The Fall of 2008 marked the beginning of a long continual slide in the value of the U.S. Dollar vs. hard assets as the Fed initiated various forms of direct (and indirect) debt monetization and emergency loans – much of it directed at major financial institutions (both U.S. and foreign). And U.S. taxpayers have been picking up the ‘inflation’ bill (primarily food and energy) ever since.
Excerpts from “The Quiet Coup,” by Simon Johnson, The Atlantic May 2009
In its depth and suddenness, the U.S. economic and financial crisis is shockingly reminiscent of moments we have recently seen in emerging markets (and only in emerging markets): South Korea (1997), Malaysia (1998), Russia and Argentina (time and again). In each of those cases, global investors, afraid that the country or its financial sector wouldn’t be able to pay off mountainous debt, suddenly stopped lending. And in each case, that fear became self-fulfilling, as banks that couldn’t roll over their debt did, in fact, become unable to pay. This is precisely what drove Lehman Brothers into bankruptcy on September 15 , causing all sources of funding to the U.S. financial sector to dry up overnight. Just as in emerging-market crises, the weakness in the banking system has quickly rippled out into the rest of the economy, causing a severe economic contraction and hardship for millions of people.

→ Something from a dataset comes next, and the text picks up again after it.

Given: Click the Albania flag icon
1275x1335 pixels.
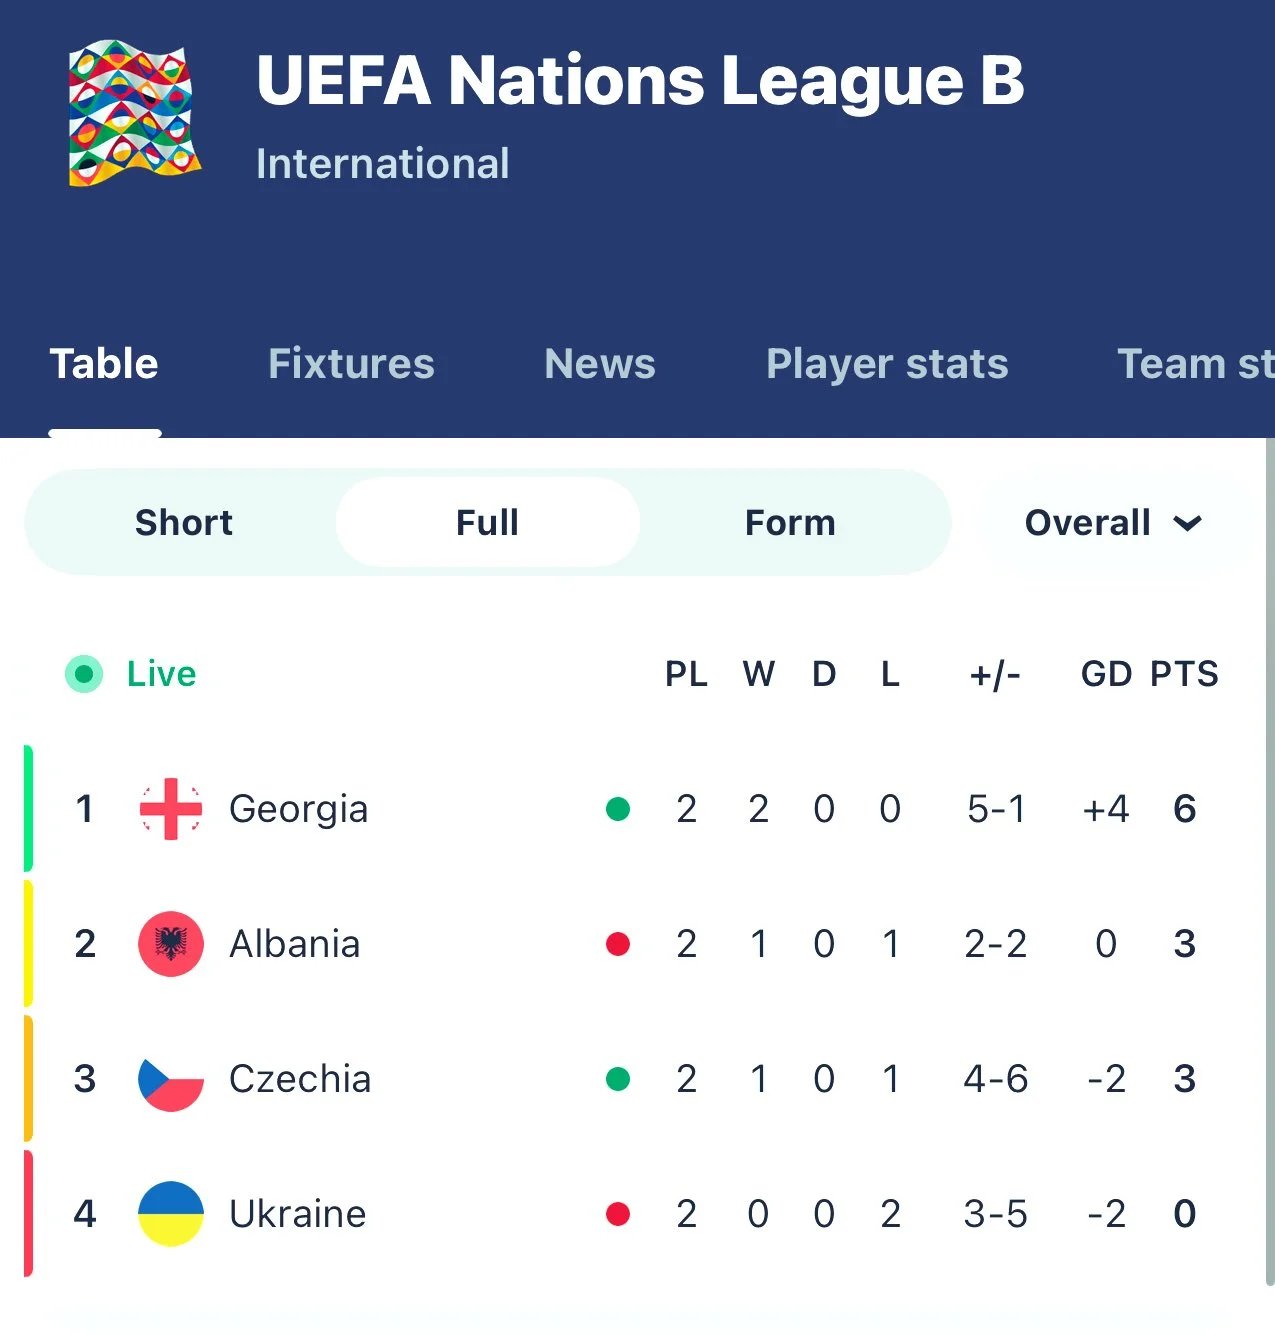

But there’s a deeper and more disturbing similarity: elite business interests—financiers, in the case of the U.S.—played a central role in creating the crisis, making ever-larger gambles, with the implicit backing of the government, until the inevitable collapse. More alarming, they are now using their influence to prevent precisely the sorts of reforms that are needed, and fast, to pull the economy out of its nosedive. The government seems helpless, or unwilling, to act against them.
Of course, this was mostly an illusion. Regulators, legislators, and academics almost all assumed that the managers of these banks knew what they were doing. In retrospect, they didn’t. AIG’s Financial Products division, for instance, made $2.5 billion in pretax profits in 2005, largely by selling underpriced insurance on complex, poorly understood securities. Often described as “picking up nickels in front of a steamroller,” this strategy is profitable in ordinary years, and catastrophic in bad ones. As of last fall , AIG had outstanding insurance on more than $400 billion in securities. To date, the U.S. government, in an effort to rescue the company, has committed about $180 billion in investments and loans to cover losses that AIG’s sophisticated risk modeling had said were virtually impossible.

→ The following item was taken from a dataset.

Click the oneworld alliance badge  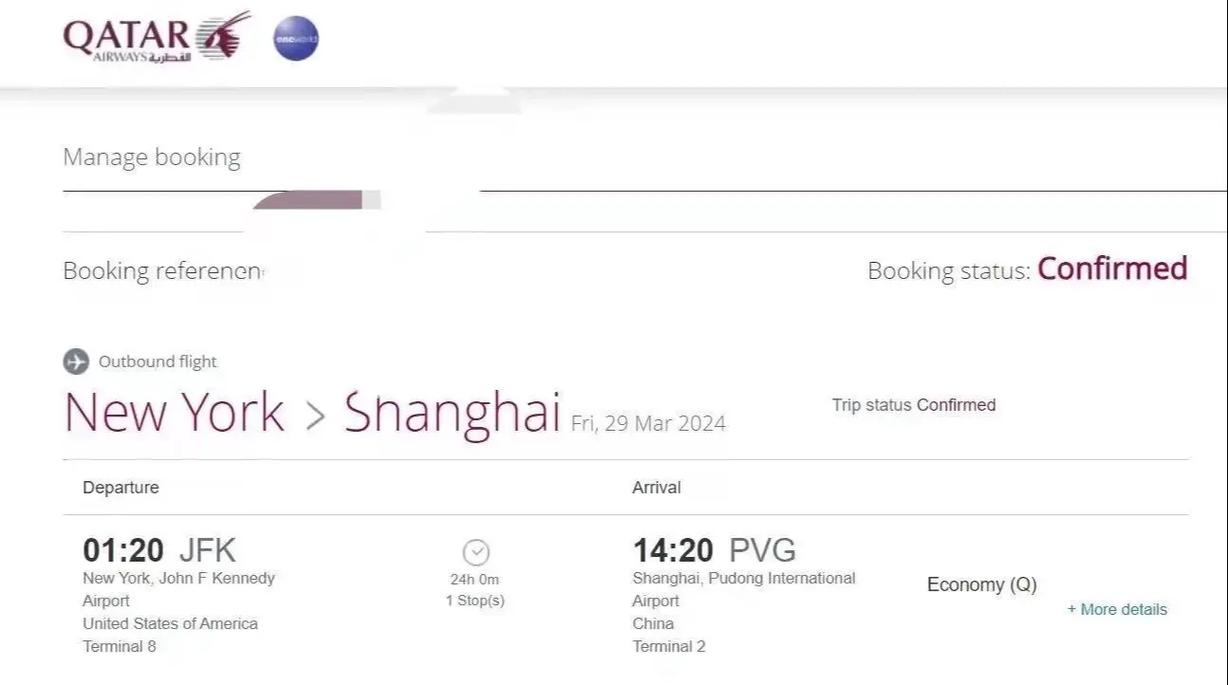(x=296, y=39)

Stanley O’Neal, the CEO of Merrill Lynch, pushed his firm heavily into the mortgage-backed-securities market at its peak in 2005 and 2006; in October 2007, he acknowledged, “The bottom line is, we—I—got it wrong by being overexposed to subprime, and we suffered as a result of impaired liquidity in that market. No one is more disappointed than I am in that result.” O’Neal took home a $14 million bonus in 2006; in 2007, he walked away from Merrill with a severance package worth $162 million, although it is presumably worth much less today.
In October , John Thain, Merrill Lynch’s final CEO, reportedly lobbied his board of directors for a bonus of $30 million or more, eventually reducing his demand to $10 million in December; he withdrew the request, under a firestorm of protest, only after it was leaked to The Wall Street Journal. Merrill Lynch as a whole was no better: it moved its bonus payments, $4 billion in total, forward to December, presumably to avoid the possibility that they would be reduced by Bank of America, which would own Merrill beginning on January 1. Wall Street paid out $18 billion in year-end bonuses last year  to its New York City employees, after the government disbursed $243 billion in emergency assistance to the financial sector.

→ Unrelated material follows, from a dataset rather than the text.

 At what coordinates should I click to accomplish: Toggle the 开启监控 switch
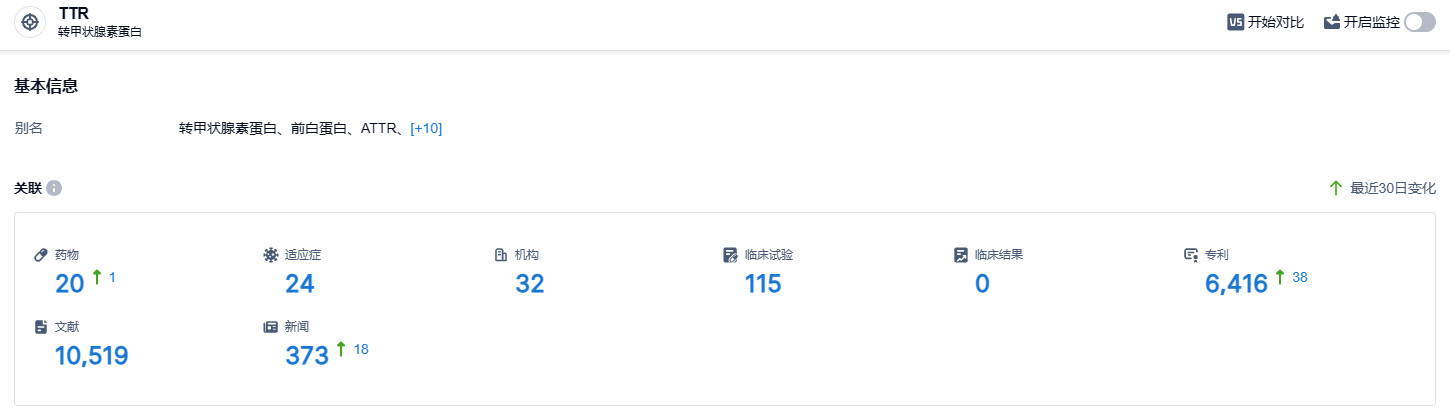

In a financial panic, the government must respond with both speed and overwhelming force. The root problem is uncertainty—in our case, uncertainty about whether the major banks have sufficient assets to cover their liabilities. Half measures combined with wishful thinking and a wait-and-see attitude cannot overcome this uncertainty. And the longer the response takes, the longer the uncertainty will stymie the flow of credit, sap consumer confidence, and cripple the economy—ultimately making the problem much harder to solve. Yet the principal characteristics of the government’s response to the financial crisis have been delay, lack of transparency, and an unwillingness to upset the financial sector.
…[TARP] money was used to recapitalize banks, buying shares in them on terms that were grossly favorable to the banks themselves. As the crisis has deepened and financial institutions have needed more help, the government has gotten more and more creative in figuring out ways to provide banks with subsidies that are too complex for the general public to understand….
Full article: http://www.theatlantic.com/magazine/archive/2009/05/the-quiet-coup/307364/
Simon Johnson, a professor at MIT’s Sloan School of Management, was the chief economist at the International Monetary Fund during 2007 and 2008. He blogs about the financial crisis at baselinescenario.com, along with James Kwak, who also contributed to this essay.
Note – The Leviticus 25 Plan, featuring direct credit extensions from the Federal Reserve to American families, would provide for massive debt reduction at the family level.
This ‘ground level’ solution is critical for reducing the scope of Government and re-igniting economic growth.
Any objection that The Leviticus 25 Plan might be unfair to banks ignores the damage that banks have done to themselves and to the economy with their excessive thirst for risk and profits over the past 10 years.
The time has arrived for American families to receive their own just considerations – direct credit extensions from the Federal Reserve.